Le silence de mon père

Récit autobiographique, cathartique, « Le silence de mon père » raconte non pas une histoire particulière, mais quelque part, la mienne, celle de mes voisins, celle de millions de terriens, qui un jour, ont quitté un endroit de la planète, pour se rendre ailleurs, en avion dans le meilleur des cas, dans une embarcation de fortune dans le pire des cas.



Etre mère

Combien de mamans se reconnaîtront dans cette description ?
« Ma mère s'est drapée dans le silence. C'était son bouclier dans la tristesse. Ma mère est d'une génération et d'une culture où l'on ne parle pas. Parler, c'est perdre la face. C'est la honte. C'est pleurnicher et se complaire. Un truc de mauviette, un truc de riches. Un truc de "Français". »

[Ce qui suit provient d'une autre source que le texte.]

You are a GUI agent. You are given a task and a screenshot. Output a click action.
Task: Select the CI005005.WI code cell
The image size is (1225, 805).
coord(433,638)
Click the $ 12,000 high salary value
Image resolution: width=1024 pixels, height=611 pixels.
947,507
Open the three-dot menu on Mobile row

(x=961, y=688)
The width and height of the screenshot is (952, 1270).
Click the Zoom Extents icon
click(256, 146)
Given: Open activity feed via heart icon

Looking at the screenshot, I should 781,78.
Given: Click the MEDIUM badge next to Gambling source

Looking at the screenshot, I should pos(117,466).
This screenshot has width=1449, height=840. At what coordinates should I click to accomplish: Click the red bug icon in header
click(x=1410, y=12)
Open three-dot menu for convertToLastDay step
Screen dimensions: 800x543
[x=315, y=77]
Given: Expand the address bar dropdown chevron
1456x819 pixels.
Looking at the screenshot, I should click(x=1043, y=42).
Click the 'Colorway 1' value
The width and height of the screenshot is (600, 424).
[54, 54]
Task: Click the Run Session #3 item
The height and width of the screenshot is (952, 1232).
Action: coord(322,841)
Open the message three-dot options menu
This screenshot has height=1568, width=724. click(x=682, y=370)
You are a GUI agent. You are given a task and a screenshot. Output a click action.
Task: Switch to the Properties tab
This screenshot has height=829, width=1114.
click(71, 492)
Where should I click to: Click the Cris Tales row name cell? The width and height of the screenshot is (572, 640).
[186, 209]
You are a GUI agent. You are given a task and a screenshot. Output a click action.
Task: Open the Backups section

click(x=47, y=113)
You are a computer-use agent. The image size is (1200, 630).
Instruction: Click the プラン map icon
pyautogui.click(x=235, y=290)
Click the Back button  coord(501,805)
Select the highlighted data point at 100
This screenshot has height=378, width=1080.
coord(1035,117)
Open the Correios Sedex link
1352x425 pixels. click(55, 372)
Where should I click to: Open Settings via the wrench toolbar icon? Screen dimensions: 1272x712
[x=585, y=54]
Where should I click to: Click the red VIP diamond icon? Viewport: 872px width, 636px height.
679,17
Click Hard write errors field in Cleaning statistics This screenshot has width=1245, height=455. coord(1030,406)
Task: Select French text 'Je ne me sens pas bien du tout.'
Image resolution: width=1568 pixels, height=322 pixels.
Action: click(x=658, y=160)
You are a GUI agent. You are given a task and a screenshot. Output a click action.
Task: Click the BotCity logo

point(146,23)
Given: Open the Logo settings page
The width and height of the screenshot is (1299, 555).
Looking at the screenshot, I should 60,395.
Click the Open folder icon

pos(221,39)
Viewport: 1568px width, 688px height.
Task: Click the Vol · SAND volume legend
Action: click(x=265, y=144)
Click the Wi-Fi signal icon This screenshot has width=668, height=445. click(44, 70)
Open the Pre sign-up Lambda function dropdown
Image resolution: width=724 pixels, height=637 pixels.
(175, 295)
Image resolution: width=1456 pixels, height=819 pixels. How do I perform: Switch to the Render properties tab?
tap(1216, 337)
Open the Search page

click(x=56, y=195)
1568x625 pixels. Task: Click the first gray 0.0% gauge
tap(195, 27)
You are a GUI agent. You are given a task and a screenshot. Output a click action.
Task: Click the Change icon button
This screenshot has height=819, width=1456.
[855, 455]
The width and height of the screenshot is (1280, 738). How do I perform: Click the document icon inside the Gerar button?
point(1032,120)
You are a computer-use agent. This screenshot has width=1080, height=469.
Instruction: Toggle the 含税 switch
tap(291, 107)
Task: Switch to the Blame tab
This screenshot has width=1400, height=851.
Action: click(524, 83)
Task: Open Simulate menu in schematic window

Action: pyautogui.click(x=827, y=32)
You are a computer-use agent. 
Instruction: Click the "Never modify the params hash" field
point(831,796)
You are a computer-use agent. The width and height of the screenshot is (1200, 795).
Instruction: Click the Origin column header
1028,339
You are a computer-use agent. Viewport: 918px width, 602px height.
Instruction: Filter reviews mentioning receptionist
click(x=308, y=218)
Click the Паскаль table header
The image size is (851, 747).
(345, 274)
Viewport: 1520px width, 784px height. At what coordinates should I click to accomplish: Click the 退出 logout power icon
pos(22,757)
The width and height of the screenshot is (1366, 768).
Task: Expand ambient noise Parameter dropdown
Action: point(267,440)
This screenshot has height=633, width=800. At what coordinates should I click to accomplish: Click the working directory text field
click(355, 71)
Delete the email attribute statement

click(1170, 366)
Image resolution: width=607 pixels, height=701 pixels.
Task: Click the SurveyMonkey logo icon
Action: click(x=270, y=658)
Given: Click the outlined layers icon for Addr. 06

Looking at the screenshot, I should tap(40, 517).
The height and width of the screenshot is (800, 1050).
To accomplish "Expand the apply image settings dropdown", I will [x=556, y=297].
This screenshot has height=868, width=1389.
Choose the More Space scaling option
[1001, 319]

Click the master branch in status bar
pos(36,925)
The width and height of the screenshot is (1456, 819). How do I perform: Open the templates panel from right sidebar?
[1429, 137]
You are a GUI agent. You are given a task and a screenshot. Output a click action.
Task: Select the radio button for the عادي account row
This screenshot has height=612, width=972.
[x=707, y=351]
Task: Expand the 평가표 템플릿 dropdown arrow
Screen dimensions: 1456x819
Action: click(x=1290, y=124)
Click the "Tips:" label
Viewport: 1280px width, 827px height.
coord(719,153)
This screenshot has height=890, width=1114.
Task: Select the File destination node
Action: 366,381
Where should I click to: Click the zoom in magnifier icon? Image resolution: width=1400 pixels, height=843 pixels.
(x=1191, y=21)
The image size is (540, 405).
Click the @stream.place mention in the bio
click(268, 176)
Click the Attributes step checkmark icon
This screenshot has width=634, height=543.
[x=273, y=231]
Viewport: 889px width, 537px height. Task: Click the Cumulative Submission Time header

J'ai rencontré d'autres mères quand je le suis devenue…
Je me suis rendue compte que les hommes qui fuient dès la naissance du premier enfant sont légion, presque une épidémie, voire la normalité. D'une manière caricaturale, j'avais l'impression que les rares femmes qui étaient en couple étaient celles qui ne travaillaient pas, n'avaient pas toujours le droit de sortir de chez elle sauf pour aller à la mosquée ou au centre Jean XXIII. Je me souviens m'être inscrite à un groupe de parole pour « maman solo » et m'être frappé le front en recevant l'invitation à la première réunion « Rester femme malgré tout ». Pourquoi serait-on moins femme lorsqu'un homme refuse d'assumer ses responsabilités ?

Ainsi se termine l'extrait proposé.